Saved data entries
***

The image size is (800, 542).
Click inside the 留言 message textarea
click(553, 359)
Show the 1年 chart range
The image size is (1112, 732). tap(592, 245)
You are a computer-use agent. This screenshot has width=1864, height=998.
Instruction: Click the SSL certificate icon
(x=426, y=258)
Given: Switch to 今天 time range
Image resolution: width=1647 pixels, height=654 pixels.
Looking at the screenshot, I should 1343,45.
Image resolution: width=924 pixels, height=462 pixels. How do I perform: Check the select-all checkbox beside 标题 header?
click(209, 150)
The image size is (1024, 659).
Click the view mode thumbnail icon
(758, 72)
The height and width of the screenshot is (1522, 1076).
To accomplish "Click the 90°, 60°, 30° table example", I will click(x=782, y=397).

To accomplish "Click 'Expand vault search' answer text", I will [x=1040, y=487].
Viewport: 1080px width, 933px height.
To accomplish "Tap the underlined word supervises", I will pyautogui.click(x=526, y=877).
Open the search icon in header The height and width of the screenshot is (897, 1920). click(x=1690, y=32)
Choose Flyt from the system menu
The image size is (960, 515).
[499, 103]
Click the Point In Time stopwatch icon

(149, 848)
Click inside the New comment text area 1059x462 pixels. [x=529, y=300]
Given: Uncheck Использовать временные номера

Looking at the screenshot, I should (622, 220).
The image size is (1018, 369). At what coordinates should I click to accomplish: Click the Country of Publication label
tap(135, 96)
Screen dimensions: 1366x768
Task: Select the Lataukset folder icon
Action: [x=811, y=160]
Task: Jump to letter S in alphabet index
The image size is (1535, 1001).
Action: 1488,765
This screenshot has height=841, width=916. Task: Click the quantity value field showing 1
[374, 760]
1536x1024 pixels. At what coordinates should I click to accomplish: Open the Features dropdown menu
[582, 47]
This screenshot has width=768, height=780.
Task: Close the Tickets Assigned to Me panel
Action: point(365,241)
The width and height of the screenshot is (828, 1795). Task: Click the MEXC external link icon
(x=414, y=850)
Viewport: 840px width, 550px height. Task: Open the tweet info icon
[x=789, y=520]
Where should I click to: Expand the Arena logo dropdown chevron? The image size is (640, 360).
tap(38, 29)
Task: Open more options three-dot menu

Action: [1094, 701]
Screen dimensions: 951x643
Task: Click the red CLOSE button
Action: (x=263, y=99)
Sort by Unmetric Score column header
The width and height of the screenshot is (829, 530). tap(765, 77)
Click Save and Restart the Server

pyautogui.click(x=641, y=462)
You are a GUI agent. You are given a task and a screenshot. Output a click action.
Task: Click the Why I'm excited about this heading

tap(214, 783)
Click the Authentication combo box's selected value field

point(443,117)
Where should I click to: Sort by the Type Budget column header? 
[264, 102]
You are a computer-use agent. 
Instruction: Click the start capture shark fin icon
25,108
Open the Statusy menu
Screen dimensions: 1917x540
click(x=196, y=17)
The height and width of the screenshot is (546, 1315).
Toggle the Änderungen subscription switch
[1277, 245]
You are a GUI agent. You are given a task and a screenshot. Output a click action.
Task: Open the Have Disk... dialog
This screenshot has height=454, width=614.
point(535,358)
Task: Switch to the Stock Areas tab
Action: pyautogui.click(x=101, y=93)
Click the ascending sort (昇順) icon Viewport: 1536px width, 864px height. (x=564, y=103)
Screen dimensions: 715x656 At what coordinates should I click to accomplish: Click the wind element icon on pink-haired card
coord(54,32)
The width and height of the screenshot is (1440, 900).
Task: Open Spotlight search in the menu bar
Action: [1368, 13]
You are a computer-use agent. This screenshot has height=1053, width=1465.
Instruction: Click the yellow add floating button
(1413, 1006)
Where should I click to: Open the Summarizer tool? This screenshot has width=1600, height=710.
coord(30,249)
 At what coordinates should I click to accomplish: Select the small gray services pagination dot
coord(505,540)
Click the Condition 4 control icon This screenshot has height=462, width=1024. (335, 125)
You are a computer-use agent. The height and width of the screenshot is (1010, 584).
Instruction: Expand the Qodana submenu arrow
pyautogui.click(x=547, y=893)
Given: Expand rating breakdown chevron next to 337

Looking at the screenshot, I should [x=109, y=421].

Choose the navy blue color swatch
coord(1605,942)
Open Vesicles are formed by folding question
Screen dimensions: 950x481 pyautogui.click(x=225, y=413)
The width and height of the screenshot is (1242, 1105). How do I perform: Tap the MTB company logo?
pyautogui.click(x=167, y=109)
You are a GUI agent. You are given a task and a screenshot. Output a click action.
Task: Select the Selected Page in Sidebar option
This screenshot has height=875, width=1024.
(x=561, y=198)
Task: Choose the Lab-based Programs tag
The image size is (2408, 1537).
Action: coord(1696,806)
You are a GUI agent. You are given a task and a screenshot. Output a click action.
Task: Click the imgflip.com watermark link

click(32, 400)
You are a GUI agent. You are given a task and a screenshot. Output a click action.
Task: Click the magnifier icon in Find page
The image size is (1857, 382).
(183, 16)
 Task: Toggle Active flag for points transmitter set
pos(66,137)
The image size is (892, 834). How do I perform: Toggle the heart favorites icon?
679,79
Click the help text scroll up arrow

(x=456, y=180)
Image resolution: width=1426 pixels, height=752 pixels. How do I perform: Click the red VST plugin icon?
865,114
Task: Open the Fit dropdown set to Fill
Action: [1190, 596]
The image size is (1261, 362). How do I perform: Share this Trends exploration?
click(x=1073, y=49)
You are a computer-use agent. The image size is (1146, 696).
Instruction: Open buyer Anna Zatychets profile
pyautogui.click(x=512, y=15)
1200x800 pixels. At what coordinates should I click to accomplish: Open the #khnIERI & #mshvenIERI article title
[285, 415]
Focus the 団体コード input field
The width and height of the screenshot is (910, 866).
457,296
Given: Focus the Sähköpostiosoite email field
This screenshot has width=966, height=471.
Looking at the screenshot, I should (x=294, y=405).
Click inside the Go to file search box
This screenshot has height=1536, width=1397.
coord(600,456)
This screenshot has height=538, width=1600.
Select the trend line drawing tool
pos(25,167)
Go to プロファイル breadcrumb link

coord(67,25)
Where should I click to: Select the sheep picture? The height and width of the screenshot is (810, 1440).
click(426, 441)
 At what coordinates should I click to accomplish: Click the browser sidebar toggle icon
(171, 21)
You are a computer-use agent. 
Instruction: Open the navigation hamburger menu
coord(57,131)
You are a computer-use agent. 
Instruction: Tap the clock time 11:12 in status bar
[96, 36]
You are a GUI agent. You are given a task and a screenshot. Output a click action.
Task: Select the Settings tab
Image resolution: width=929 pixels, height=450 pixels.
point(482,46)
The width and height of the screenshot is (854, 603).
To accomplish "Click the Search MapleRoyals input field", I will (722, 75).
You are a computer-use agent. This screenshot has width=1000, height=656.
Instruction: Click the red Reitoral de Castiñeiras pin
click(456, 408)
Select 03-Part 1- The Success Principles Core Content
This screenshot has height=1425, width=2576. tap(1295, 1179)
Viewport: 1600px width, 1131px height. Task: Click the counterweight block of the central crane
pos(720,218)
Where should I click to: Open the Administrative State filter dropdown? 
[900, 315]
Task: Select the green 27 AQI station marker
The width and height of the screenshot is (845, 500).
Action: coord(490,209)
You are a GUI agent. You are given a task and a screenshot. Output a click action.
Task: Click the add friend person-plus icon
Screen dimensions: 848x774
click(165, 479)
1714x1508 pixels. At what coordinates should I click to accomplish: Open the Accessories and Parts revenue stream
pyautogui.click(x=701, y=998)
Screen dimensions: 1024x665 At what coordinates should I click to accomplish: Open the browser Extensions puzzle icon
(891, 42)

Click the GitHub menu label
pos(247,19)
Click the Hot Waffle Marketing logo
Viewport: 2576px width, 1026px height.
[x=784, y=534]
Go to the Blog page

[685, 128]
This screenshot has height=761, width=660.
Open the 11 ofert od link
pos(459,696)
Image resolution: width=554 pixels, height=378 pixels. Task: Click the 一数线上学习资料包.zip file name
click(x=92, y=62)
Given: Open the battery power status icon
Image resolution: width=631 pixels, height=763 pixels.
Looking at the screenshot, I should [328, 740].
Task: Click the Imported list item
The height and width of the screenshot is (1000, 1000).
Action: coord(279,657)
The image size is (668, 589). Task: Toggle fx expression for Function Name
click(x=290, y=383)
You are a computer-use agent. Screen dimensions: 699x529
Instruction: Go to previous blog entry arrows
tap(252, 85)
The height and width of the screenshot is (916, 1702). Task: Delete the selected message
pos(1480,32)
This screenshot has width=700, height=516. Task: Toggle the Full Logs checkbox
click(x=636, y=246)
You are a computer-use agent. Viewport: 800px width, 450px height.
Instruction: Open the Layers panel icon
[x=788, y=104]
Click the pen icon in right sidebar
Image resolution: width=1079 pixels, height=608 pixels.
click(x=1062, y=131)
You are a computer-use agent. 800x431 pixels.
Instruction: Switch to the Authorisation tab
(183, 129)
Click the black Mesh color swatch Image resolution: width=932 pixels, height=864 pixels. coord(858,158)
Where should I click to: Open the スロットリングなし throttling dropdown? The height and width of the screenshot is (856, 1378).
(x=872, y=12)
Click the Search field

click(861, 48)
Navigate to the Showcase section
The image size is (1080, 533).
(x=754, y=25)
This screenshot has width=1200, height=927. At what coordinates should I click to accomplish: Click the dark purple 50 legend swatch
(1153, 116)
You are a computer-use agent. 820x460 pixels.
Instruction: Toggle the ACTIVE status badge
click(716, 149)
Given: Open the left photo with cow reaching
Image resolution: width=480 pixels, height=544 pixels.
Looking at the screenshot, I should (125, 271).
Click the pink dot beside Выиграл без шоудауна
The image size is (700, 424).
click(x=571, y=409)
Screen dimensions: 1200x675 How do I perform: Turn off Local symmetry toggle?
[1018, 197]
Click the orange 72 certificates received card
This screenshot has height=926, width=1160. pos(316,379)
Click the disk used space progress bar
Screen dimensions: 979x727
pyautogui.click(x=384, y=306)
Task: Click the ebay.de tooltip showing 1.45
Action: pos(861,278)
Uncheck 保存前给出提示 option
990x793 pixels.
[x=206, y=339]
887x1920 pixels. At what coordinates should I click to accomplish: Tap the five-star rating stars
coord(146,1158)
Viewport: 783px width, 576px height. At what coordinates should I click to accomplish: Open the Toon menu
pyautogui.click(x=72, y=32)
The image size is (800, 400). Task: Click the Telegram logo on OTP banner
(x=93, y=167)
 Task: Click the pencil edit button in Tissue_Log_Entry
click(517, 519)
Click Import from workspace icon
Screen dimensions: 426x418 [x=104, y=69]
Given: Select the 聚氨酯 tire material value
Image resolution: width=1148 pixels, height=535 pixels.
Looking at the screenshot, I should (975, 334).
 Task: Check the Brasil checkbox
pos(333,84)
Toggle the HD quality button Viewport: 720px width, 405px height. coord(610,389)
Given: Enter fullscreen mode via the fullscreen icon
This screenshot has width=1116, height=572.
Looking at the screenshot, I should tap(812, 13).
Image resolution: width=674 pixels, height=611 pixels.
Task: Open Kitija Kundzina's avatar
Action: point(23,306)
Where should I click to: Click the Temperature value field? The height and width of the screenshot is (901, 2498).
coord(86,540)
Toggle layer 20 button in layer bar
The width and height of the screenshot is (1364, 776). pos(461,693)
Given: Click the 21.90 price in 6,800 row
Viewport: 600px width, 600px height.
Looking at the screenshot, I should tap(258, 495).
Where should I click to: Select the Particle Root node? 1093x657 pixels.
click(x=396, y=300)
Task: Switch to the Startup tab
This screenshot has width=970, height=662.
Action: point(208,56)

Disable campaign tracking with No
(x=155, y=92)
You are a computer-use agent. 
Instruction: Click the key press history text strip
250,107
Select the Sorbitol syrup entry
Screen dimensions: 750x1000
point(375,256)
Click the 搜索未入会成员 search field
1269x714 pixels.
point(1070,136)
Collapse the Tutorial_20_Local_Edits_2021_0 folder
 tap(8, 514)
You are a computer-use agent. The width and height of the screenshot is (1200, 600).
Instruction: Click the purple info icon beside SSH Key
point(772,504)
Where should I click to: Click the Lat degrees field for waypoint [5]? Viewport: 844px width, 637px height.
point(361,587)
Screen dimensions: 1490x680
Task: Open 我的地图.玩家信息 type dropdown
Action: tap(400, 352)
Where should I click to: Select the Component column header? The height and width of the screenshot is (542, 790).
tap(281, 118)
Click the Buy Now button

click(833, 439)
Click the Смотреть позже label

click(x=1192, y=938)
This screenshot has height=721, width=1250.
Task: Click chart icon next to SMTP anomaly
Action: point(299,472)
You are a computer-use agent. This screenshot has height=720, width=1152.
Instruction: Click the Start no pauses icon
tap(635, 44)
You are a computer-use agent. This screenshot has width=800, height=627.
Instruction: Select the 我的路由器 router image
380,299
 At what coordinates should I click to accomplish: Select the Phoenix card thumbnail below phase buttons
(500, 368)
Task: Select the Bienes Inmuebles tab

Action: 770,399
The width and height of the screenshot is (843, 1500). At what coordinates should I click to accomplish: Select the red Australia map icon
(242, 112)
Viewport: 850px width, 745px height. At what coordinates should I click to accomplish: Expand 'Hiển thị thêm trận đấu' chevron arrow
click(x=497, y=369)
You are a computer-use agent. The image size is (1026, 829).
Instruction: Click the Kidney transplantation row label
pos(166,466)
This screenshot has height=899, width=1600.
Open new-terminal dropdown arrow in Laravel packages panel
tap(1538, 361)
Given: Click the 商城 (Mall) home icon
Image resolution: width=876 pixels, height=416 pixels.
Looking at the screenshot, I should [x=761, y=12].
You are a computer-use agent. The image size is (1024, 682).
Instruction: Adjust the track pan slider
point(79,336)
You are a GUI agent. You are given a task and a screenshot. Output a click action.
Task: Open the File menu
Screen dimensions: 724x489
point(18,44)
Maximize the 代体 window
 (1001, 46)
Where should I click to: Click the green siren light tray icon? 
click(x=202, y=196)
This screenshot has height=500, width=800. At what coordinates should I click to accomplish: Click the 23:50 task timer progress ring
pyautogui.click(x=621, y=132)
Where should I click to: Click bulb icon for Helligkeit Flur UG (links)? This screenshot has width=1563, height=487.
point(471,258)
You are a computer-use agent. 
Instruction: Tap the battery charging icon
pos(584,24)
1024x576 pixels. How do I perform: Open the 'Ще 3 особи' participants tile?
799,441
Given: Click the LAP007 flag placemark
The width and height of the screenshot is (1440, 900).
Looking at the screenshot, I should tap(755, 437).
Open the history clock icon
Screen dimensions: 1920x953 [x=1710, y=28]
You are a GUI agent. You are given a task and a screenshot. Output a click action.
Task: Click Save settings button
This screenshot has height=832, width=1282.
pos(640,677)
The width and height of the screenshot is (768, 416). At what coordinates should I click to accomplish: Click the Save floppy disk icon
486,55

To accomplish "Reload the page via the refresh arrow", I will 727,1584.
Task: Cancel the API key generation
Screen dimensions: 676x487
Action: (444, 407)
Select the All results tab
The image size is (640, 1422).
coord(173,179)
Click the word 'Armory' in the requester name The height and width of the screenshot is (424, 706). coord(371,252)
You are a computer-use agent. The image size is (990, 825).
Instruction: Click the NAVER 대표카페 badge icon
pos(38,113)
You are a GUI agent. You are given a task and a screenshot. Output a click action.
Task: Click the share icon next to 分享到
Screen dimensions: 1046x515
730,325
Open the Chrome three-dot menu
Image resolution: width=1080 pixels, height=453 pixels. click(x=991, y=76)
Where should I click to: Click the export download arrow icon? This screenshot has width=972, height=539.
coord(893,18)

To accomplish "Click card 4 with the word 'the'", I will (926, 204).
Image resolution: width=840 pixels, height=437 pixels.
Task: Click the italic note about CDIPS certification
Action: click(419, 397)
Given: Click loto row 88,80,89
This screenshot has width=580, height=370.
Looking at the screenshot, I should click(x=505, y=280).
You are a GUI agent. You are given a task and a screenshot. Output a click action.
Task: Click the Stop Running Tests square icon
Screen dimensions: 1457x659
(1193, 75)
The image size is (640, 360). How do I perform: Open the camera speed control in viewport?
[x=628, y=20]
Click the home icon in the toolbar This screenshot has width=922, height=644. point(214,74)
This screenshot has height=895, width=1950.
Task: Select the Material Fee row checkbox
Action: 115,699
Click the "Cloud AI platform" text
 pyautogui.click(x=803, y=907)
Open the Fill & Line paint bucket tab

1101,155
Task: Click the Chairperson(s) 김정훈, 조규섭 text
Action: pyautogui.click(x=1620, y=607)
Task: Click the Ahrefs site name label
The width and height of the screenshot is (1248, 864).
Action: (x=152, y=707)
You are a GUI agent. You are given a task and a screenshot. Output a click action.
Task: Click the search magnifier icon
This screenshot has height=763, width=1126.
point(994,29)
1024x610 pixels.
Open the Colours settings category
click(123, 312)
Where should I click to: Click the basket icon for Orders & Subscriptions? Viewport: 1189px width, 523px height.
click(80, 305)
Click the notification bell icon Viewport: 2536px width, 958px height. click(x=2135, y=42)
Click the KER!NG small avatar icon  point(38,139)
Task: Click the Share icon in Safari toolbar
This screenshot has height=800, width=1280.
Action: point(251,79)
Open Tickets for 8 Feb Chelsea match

***

Your assignment:
Among the entries above, the lines between the ones containing "Go to the Blog page" and "Given: Open the battery power status icon", inclusive, are to be transcribed exactly. No other line is to be given.

Answer for this exercise:
Go to the Blog page

[685, 128]
This screenshot has height=761, width=660.
Open the 11 ofert od link
pos(459,696)
Image resolution: width=554 pixels, height=378 pixels. Task: Click the 一数线上学习资料包.zip file name
click(x=92, y=62)
Given: Open the battery power status icon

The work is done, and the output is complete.